By this point, Paul is an accomplished public speaker. He’s fluent in Greek and Hebrew. He knows all the apologetic tricks. He’s in close touch with God. So what’s he trying to do here?
Remember, Paul has been clearly warned that arrest and imprisonment await him in Jerusalem. He came anyway. Now, he’s been arrested. So, he asks to address the crowd. But why?
You’d expect Paul to defend himself against the scurrilous and false accusations, but that’s not it. Paul always wants to address the crowd. It’s what he does. It’s his day job. And his purpose in addressing the crowd is always the same – to spread the gospel. Still, this does start out sounding like a defense.

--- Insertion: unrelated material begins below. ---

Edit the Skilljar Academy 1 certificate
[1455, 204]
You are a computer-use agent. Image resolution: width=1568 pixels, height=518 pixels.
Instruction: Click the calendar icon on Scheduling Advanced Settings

Paul gets the tribune’s attention by asking, in Greek, “May I say something to you?” This surprises the tribune because he thinks Paul’s an Egyptian. So he asks Paul about that. Paul answers, plus he slips in the thing he wanted to say to him in the first place – “I beg you, permit me to speak to the people.”
His trick works. Paul gains the tribune’s respect, and his curiosity. He wonders who Paul is and why they’re so upset. Listening to him address the crowd should be interesting, so he gives Paul permission.
Paul uses the steps as a dais so everyone can see and hear him. Then he, again, plays on the shock value of speaking in an unexpected language. This time it’s their native tongue – Hebrew.
And you could have heard a pin drop.
Paul’s method works brilliantly, for him but not for us. He’s doing something we never do – addressing a large hostile crowd. Our task is normally to reach a single person.
But we do have one thing in common with Paul – we need something to get their attention. Unfortunately, most of the people we talk to have heard all the usual gospel pitches a zillion times. How can we make this time different?
We can’t. It’s up to God. Yes, it helps to love them genuinely – to show them the gospel instead of explaining it to them – but it always comes down to prayer. You have to pray and then follow His lead. Note that it’s not pray and then go; it’s pray and then follow. You have to wait for a green light.